The wife who complains about finances should take care of them herself—and she’d soon learn how short a distance a dollar can travel. Mary handles all the bills. I couldn’t begin to take care of the money since I leave for the studio before the stores open and get home after they’re closed. Mary, naturally, complains about finances within reason. She tells me where I’m spending too much money, where I’m buying things I don’t need. And you know something—she’s usually right. But she never discusses finances in a nagging way.

No man can be changed by nagging. He’s just going to be so bored sitting in the verbal draft he’ll disappear—for good.

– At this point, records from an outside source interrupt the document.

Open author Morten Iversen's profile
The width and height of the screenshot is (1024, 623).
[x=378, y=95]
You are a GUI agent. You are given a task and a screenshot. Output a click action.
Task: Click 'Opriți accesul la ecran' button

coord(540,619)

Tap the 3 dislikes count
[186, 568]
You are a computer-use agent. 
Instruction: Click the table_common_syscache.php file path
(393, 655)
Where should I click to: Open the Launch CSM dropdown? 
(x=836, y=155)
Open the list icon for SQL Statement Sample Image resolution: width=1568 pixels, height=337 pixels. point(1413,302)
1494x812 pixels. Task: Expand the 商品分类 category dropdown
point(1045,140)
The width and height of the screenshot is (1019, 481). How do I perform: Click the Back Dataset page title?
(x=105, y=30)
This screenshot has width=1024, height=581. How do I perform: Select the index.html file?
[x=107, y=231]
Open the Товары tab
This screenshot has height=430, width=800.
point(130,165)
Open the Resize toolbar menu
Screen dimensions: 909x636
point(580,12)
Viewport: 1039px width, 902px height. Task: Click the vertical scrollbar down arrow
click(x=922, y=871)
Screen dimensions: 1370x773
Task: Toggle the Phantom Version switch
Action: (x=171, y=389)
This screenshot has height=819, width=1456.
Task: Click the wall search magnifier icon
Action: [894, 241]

I realize, after all is said and done, that men can be boring to their wives too—and for the same reasons. I guess the only sure cure for boredom is to develop an active interest in the person you married, his likes, dislikes, habits, eccentricities, what-have-you. And then face those qualities with tolerance, understanding, compassion, and love. No man can remain bored for long in the face of an active as well as a quiet display of love. He’ll be happy to stay romantic as long as he’s given enough hints that romance is welcome. And he’ll even go along with the clinging vine—if it comes from stock that is so good that it will not collapse in an emergency.

The husband who gets bored is usually the man who has found that he has be.come just one more of his wife’s collections—like her washing or sewing machine or her new TV set. Then he wants to go out and start collecting little items on his own.